The latest figures have been revised downward such that December’s estimates (particularly Real Personal Income excluding Transfer Receipts) were in line with the lowest parts of Euro$ #3’s near recession!
That is where we are in the first month of 2020. In short, if the heart of the US economy, income, began this year at that kind of lowly state then what are the real risks to it? They sure aren’t on the upside, coronavirus or not.
Not only that, to a substantial degree the income data refutes the BLS’s CES figures like the Establishment Survey. According to the curiously unrevised 2019 situation, the labor market staged a significant comeback (refuted by JOLTS) in the second half of 2019 (once you account for the big downgrade to 2018 that no one talks about).
Again, bonds are asking, if payrolls are right rather than job openings, where is the income?
Quite naturally, as a result of a deteriorating income situation Personal Spending has been lackluster – confirmed by last quarter’s GDP figures. Real PCE had languished throughout 2019 when again it was supposed to have accelerated; just as in 2014 or 2012. That kind of “unexpected” deviation does not go unnoticed in the real economy (inventory).
The longer it stays this way, the more, not less, likely something larger breaks.
Again, a perilous situation where the domestic economy is much too close to the edge, especially given what’s already been transpiring in other parts of the global economy (Europe, Japan).

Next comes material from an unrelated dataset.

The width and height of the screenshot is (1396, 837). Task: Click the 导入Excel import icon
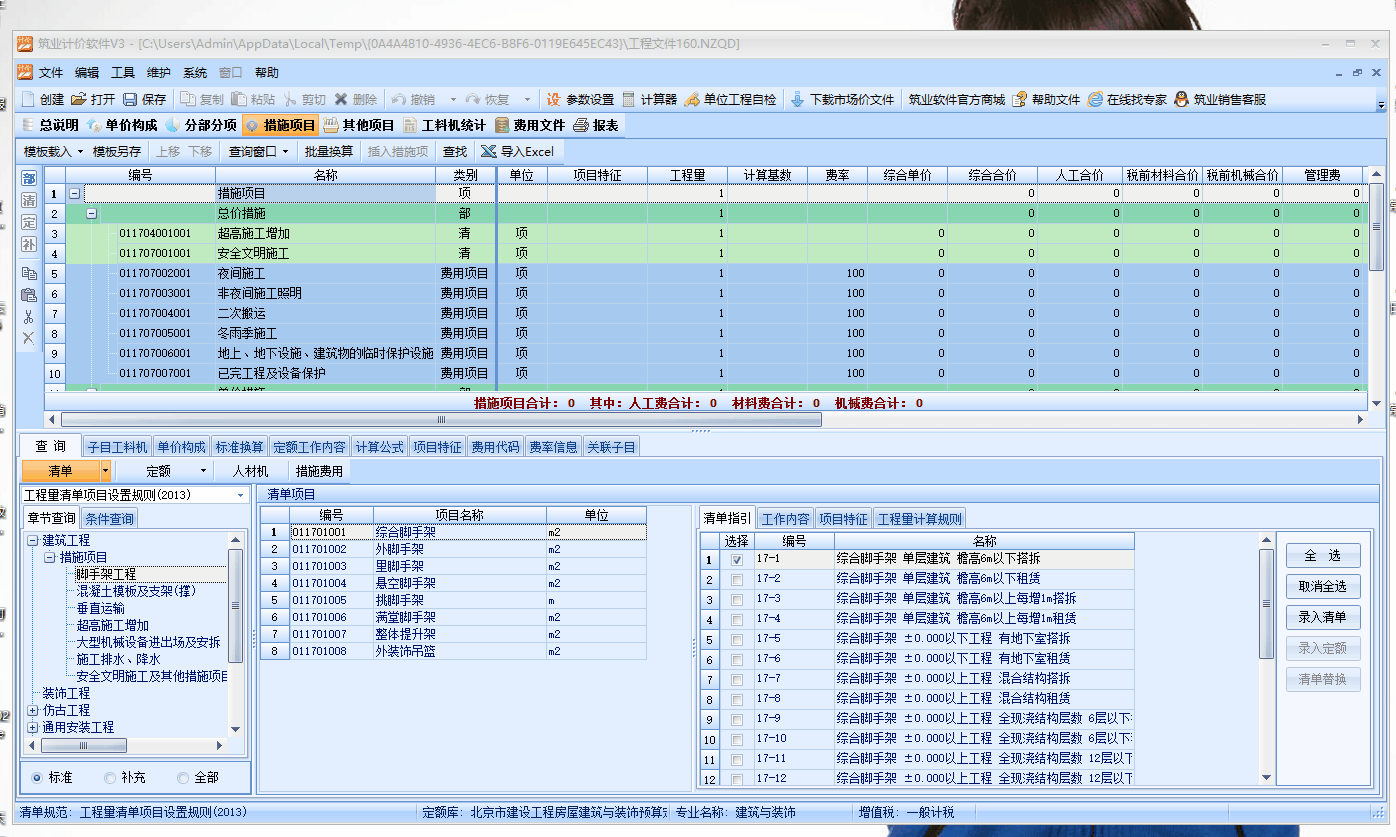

Undoubtedly additional rate cuts are forthcoming not as a solution but as a response, and a confirmation, to a deteriorating situation. Reluctantly, kicking and screaming, Powell is due if not late (as always) for more. Given the lack of growth in 2019 and now tumbling oil prices, the FOMC’s “mysterious” inflation undershoot has been given a new leg.
The PCE Deflator accelerated in January 2020 to 1.73% year-over-year, if only because oil prices, despite the setback in the latter half of the month, they were still, on average, 20% higher than in January 2019. The Fed won’t have that “advantage” moving forward. Given where WTI is now, the monthly average is set for February 2020 to be 9% or so less than it had been in February 2019.
Thus, the PCE Deflator will be back down to ~1.50% if not lower, further expanding this latest undershoot episode (by virtue of the Fed in 2012 having explicitly declared 2% as its inflation mission). There are no inflationary pressures evident anywhere, no matter how many times officials speak of the unemployment rate and imply the labor market is unusually, beneficially tight.
It just isn’t.
And more and more the data continues to say that 2019 ended the wrong way, 2020 begins under a cloud of suspicion, and now the world economy is going to have to figure in yet another significant headwind. Which it is in the process of doing right now.
Just the way bonds have been ignoring Jay Powell and pricing things for a long time already. And now stockholders are running toward the exits (valuations), at least some of them wondering what they were thinking listening to that guy.
At some point, the widely claimed economic turnaround should have actually turned the economy around…before it got to be one disinflationary pressure too many.